The Moon is also a good testing ground for what mission planners call "in-situ resource utilization" (ISRU)--a.k.a. "living off the land." Astronauts on Mars are going to want to mine certain raw materials locally: oxygen for breathing, water for drinking and rocket fuel (essentially hydrogen and oxygen) for the journey home. "We can try this on the Moon first," says Metzger.

Both the Moon and Mars are thought to harbor water frozen in the ground. The evidence for this is indirect. NASA and ESA spacecraft have detected hydrogen--presumably the H in H2O--in Martian soil. Putative icy deposits range from the Martian poles almost to the equator. Lunar ice, on the other hand, is localized near the Moon's north and south poles deep inside craters where the Sun never shines, according to similar data from Lunar Prospector and Clementine, two spacecraft that mapped the Moon in the mid-1990s.

If this ice could be excavated, thawed out and broken apart into hydrogen and oxygen ... Voila! Instant supplies. NASA's Lunar Reconnaissance Orbiter, due to launch in 2008, will use modern sensors to search for deposits and pinpoint possible mining sites.

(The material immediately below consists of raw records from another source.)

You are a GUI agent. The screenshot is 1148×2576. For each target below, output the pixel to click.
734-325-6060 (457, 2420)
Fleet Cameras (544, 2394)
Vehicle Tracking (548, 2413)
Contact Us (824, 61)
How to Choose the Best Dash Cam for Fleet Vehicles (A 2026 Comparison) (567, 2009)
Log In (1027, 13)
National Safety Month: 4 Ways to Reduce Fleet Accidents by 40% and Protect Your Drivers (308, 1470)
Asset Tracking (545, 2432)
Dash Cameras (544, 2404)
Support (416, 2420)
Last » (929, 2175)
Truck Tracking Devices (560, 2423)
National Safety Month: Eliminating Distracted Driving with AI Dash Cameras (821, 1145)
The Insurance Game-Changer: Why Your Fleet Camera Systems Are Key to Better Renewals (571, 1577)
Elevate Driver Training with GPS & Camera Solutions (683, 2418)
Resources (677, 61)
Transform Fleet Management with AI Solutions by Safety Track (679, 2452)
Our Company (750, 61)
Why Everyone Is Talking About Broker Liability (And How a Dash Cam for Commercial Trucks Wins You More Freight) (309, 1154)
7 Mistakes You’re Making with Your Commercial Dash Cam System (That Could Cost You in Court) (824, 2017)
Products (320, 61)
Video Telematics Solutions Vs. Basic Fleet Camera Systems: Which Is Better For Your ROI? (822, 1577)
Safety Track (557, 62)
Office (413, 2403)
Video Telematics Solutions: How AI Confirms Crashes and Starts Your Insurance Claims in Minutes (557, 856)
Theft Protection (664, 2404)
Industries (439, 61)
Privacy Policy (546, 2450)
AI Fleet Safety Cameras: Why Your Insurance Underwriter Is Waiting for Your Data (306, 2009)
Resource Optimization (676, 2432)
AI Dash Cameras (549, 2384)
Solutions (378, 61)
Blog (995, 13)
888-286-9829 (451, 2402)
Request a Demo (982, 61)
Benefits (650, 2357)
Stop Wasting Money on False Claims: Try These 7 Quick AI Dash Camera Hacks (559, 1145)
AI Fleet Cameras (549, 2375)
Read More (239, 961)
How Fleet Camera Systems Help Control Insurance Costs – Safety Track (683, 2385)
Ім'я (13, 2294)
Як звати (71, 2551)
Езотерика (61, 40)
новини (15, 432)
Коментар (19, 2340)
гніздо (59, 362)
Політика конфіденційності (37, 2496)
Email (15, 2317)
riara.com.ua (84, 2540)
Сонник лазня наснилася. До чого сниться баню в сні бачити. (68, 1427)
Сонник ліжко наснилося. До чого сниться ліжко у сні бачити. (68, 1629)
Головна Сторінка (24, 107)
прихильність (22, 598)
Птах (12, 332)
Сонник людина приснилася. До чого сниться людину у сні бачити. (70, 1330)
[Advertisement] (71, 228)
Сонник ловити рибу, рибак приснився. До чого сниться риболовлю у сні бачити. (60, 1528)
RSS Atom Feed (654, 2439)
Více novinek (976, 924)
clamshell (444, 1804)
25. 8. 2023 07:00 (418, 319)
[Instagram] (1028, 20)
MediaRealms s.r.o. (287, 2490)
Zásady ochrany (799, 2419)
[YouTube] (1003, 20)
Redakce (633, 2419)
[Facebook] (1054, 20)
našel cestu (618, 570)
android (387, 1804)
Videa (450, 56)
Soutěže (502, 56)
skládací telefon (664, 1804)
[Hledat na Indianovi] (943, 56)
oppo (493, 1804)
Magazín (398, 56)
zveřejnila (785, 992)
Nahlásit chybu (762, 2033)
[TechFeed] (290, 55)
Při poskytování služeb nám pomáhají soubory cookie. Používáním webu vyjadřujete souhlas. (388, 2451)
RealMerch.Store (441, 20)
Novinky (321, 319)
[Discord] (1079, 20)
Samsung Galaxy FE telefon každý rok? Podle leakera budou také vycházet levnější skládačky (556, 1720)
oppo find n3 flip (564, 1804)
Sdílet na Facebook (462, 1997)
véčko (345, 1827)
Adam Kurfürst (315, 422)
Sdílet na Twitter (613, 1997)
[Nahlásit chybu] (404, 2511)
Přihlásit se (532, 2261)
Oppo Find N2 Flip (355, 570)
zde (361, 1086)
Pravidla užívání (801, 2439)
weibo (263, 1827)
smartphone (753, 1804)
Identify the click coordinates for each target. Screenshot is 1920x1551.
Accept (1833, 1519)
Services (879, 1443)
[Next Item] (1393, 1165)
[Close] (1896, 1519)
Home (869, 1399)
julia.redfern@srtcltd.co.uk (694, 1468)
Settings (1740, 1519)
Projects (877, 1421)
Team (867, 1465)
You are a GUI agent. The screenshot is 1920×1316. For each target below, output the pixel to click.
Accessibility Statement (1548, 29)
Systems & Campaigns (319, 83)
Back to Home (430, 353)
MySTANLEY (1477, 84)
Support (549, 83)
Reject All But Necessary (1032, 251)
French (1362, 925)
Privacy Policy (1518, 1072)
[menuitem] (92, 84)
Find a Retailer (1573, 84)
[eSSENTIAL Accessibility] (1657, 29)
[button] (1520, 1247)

"The lunar poles are a cold place, so we've been working with people who specialize in cold places to figure out how to land on the soils and dig into the permafrost to excavate water," Metzger says. Prime among NASA's partners are investigators from the Army Corps of Engineers' Cold Regions Research and Engineering Laboratory (CRREL). Key challenges include ways of landing rockets or building habitats on ice-rich soils without having their heat melt the ground so it collapses under their weight.

Testing all this technology on the Moon, which is only 2 or 3 days away from Earth, is going to be much easier than testing it on Mars, six months away.

So ... to Mars! But first, the Moon.